Intuit (NASDAQ:INTU) is a global financial technology company, providing essential software and services for individuals and small businesses. Its renowned product suite includes TurboTax for tax preparation, QuickBooks for accounting solutions, and Credit Karma for personal finance management. Intuit competes in the competitive software space with industry players like Oracle and Automatic Data Processing.

The recent focus of investment analysis surrounds a significant analyst action. On June 17, 2026, an analyst from Stifel Nicolaus set a price target of $275.00 for Intuit and downgraded the financial technology stock to Hold from Buy. This update, as reported by TheFly, occurred when the stock price was $269.08, indicating a 2.20% difference from the new target.

This stock downgrade reflects considerable recent pressure on Intuit's shares, which have fallen 38.60% over the last three months. This substantial drop has led to the stock trading at a seemingly discounted valuation. Its forward Price-to-Sales (P/S) ratio is 3.27. This key metric, which compares the stock price to the company's sales, is notably below the industry average of 6.33, suggesting potential undervaluation.

A primary factor contributing to the decline is weaker performance within Intuit's do-it-yourself (DIY) tax division. This issue has even prompted an investigation for potential securities fraud concerning its pricing practices, as highlighted by GlobeNewswire. Broader market fears of a "SaaSpocalypse," a term used to describe a significant downturn in the SaaS industry, as noted by Benzinga, also contribute to the stock's recent plunge.

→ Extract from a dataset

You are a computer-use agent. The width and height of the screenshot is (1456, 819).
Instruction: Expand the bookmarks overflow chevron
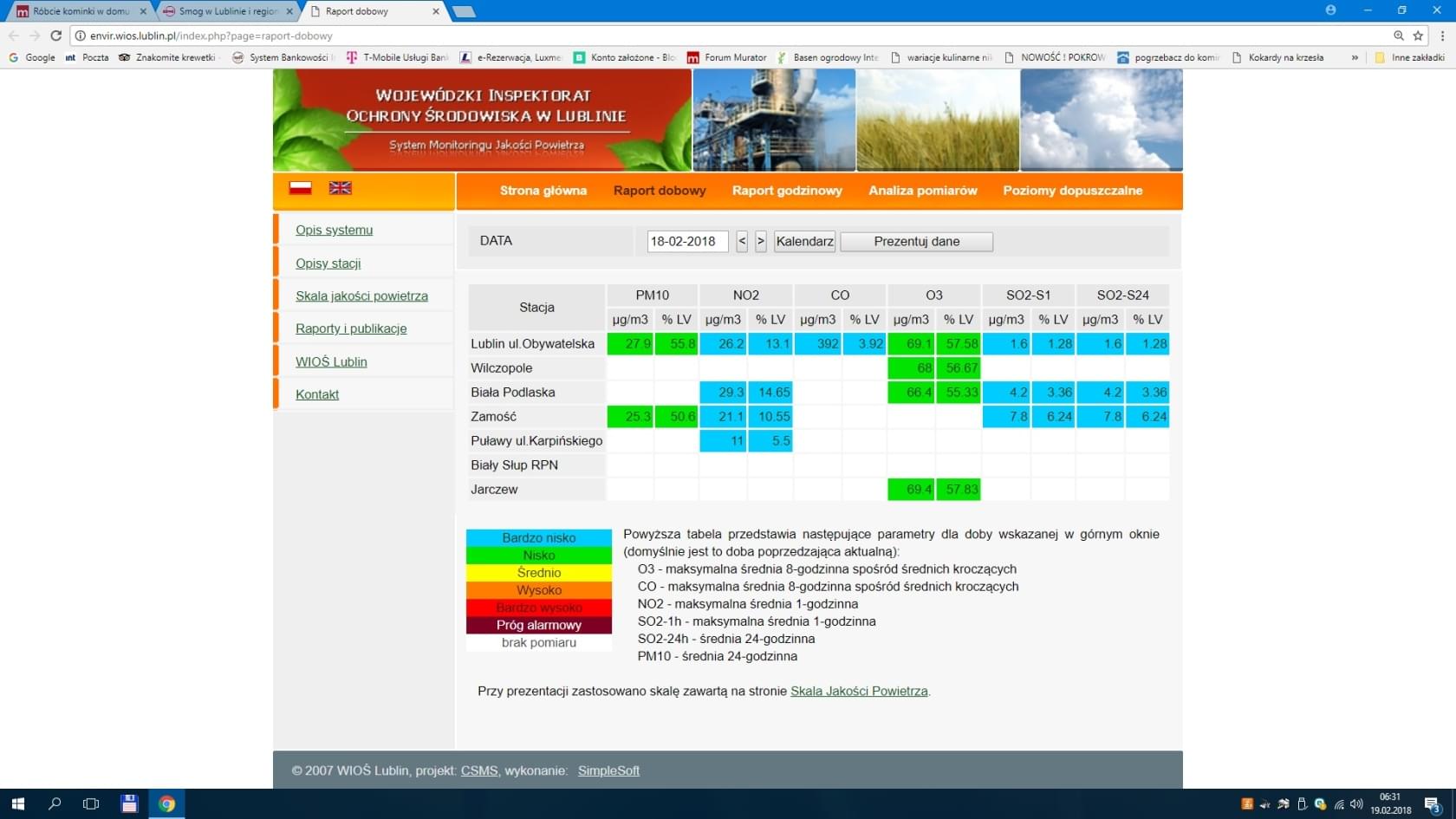(x=1355, y=58)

Despite these significant challenges and market pressures, Intuit projects a positive future outlook. The company has raised its fiscal 2026 revenue growth guidance to a robust range of 13% to 14%. This optimistic revision follows a strong third-quarter revenue increase of 10.40%, further fueling the ongoing debate on the stock's future direction, as highlighted by Zacks Investment Research.